[Data for review Boundary: Start]
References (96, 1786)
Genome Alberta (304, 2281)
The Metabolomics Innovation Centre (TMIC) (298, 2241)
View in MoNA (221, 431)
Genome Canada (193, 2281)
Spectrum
[Data for review Boundary: End]
▶ _What you will do_: Please copy each entry. Leave nothing out.

▶ _Task output_:
References (96, 1786)
Genome Alberta (304, 2281)
The Metabolomics Innovation Centre (TMIC) (298, 2241)
View in MoNA (221, 431)
Genome Canada (193, 2281)
Spectrum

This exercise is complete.